■ What is required ■
Below are some entries. Output each one exactly as it appears.

■ Given entries ■
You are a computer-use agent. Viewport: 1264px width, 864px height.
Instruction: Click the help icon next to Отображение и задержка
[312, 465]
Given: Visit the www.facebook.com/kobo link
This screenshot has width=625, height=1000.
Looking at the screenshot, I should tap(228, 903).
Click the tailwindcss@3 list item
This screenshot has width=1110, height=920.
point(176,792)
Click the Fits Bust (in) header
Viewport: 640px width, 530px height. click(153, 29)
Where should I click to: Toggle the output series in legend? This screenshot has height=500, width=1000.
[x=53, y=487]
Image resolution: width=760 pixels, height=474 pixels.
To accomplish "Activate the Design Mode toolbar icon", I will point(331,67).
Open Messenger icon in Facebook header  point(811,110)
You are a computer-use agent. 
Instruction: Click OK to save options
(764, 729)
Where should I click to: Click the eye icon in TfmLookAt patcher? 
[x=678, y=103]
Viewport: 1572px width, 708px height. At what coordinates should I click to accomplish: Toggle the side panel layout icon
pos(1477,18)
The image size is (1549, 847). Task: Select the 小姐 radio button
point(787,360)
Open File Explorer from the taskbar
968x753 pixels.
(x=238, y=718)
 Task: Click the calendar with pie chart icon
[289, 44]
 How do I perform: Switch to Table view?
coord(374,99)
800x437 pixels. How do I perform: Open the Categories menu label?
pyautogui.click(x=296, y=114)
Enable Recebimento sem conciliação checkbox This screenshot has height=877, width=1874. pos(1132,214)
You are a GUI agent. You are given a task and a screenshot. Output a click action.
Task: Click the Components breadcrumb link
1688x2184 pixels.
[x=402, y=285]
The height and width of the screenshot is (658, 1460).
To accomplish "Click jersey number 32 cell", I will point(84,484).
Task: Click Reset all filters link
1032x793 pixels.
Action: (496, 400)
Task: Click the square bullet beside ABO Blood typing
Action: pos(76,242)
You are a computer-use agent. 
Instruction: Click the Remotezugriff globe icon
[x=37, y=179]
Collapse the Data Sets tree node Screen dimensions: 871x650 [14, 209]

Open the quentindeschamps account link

■ Written solution ■
You are a computer-use agent. Viewport: 1264px width, 864px height.
Instruction: Click the help icon next to Отображение и задержка
[312, 465]
Given: Visit the www.facebook.com/kobo link
This screenshot has width=625, height=1000.
Looking at the screenshot, I should tap(228, 903).
Click the tailwindcss@3 list item
This screenshot has width=1110, height=920.
point(176,792)
Click the Fits Bust (in) header
Viewport: 640px width, 530px height. click(153, 29)
Where should I click to: Toggle the output series in legend? This screenshot has height=500, width=1000.
[x=53, y=487]
Image resolution: width=760 pixels, height=474 pixels.
To accomplish "Activate the Design Mode toolbar icon", I will point(331,67).
Open Messenger icon in Facebook header  point(811,110)
You are a computer-use agent. 
Instruction: Click OK to save options
(764, 729)
Where should I click to: Click the eye icon in TfmLookAt patcher? 
[x=678, y=103]
Viewport: 1572px width, 708px height. At what coordinates should I click to accomplish: Toggle the side panel layout icon
pos(1477,18)
The image size is (1549, 847). Task: Select the 小姐 radio button
point(787,360)
Open File Explorer from the taskbar
968x753 pixels.
(x=238, y=718)
 Task: Click the calendar with pie chart icon
[289, 44]
 How do I perform: Switch to Table view?
coord(374,99)
800x437 pixels. How do I perform: Open the Categories menu label?
pyautogui.click(x=296, y=114)
Enable Recebimento sem conciliação checkbox This screenshot has height=877, width=1874. pos(1132,214)
You are a GUI agent. You are given a task and a screenshot. Output a click action.
Task: Click the Components breadcrumb link
1688x2184 pixels.
[x=402, y=285]
The height and width of the screenshot is (658, 1460).
To accomplish "Click jersey number 32 cell", I will point(84,484).
Task: Click Reset all filters link
1032x793 pixels.
Action: (496, 400)
Task: Click the square bullet beside ABO Blood typing
Action: pos(76,242)
You are a computer-use agent. 
Instruction: Click the Remotezugriff globe icon
[x=37, y=179]
Collapse the Data Sets tree node Screen dimensions: 871x650 [14, 209]

Open the quentindeschamps account link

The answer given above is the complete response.